_Data in this exercise_
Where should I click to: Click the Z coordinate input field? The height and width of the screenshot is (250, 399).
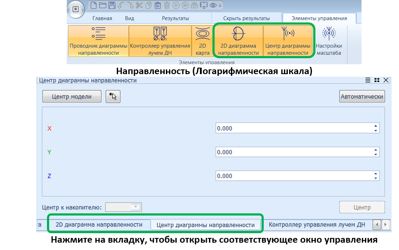(x=293, y=176)
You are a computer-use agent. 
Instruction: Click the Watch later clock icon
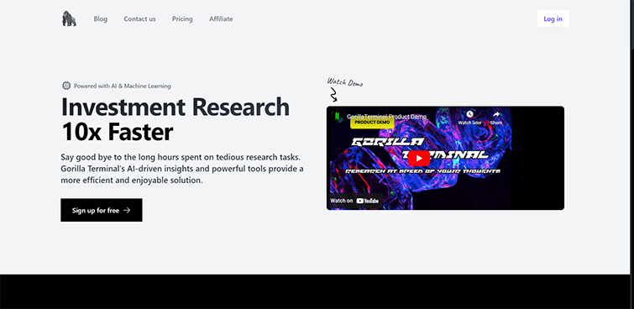click(x=469, y=114)
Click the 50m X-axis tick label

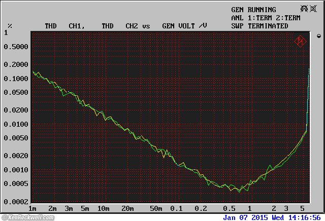click(156, 209)
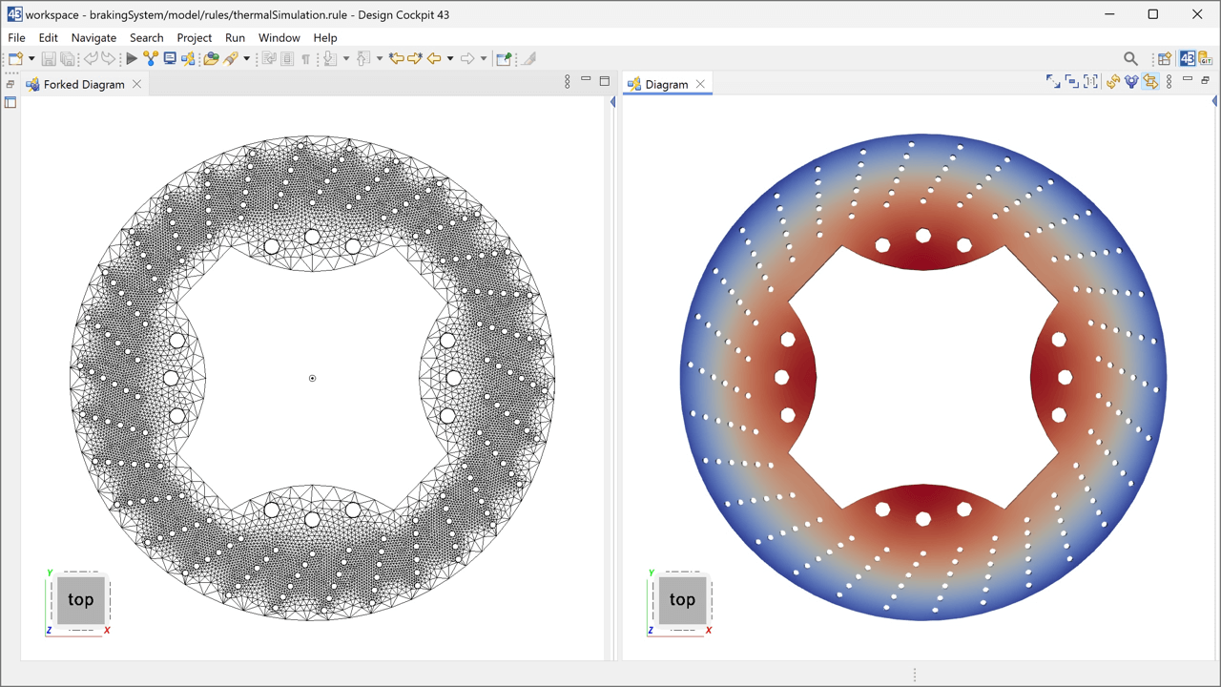Open the Search magnifier in the toolbar
The width and height of the screenshot is (1221, 687).
(x=1130, y=59)
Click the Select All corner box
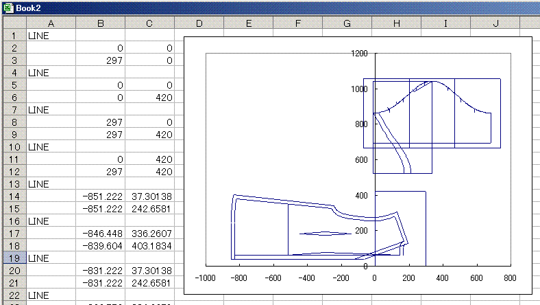540x305 pixels. (x=13, y=23)
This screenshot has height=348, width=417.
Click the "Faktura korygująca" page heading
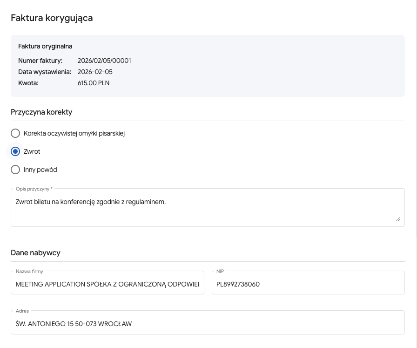(52, 18)
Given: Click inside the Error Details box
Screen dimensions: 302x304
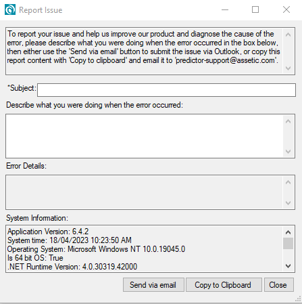Looking at the screenshot, I should [144, 192].
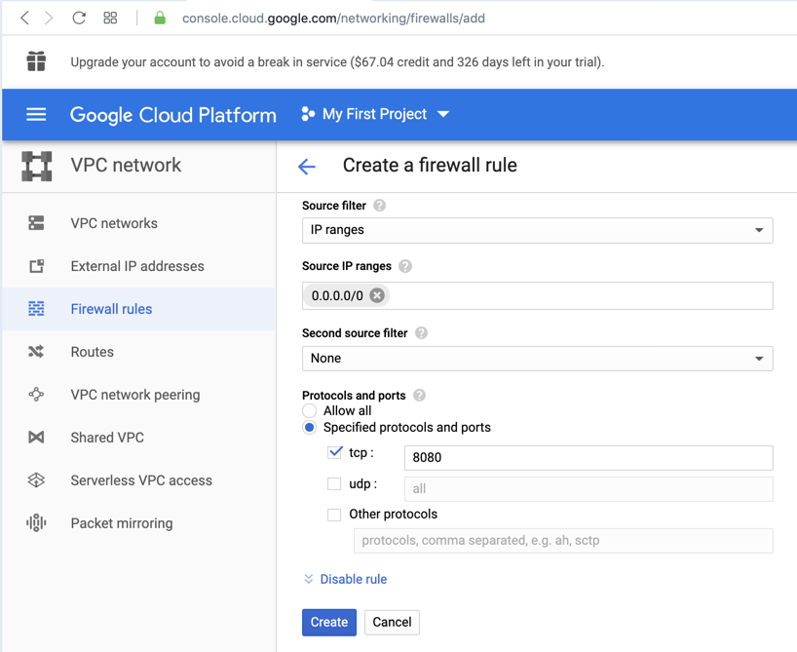Click the gift icon in the upgrade banner
The height and width of the screenshot is (652, 797).
(x=36, y=61)
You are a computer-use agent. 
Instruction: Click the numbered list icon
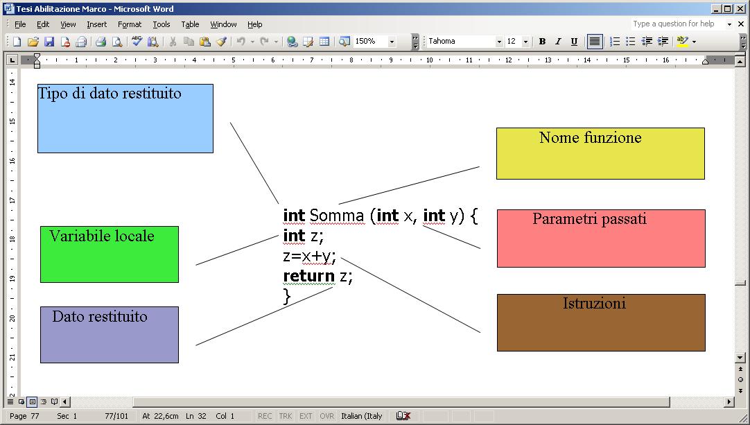(x=615, y=42)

_Assigned task_
Copy the material above in full and exactly, skipping pictures.

_Solution below_
Where should I click to: Click the Z coordinate input field? The height and width of the screenshot is (250, 399).
(x=293, y=176)
You are a computer-use agent. 
Instruction: Click the Watch later clock icon
click(x=469, y=114)
Click the 50m X-axis tick label

click(156, 209)
Open the Search magnifier in the toolbar
The width and height of the screenshot is (1221, 687).
(x=1130, y=59)
Click the Select All corner box
540x305 pixels. (x=13, y=23)
This screenshot has height=348, width=417.
Click the "Faktura korygująca" page heading
(52, 18)
Given: Click inside the Error Details box
Screen dimensions: 302x304
Looking at the screenshot, I should [144, 192].
Click the gift icon in the upgrade banner
The height and width of the screenshot is (652, 797).
(x=36, y=61)
You are a computer-use agent. 
Instruction: Click the numbered list icon
(x=615, y=42)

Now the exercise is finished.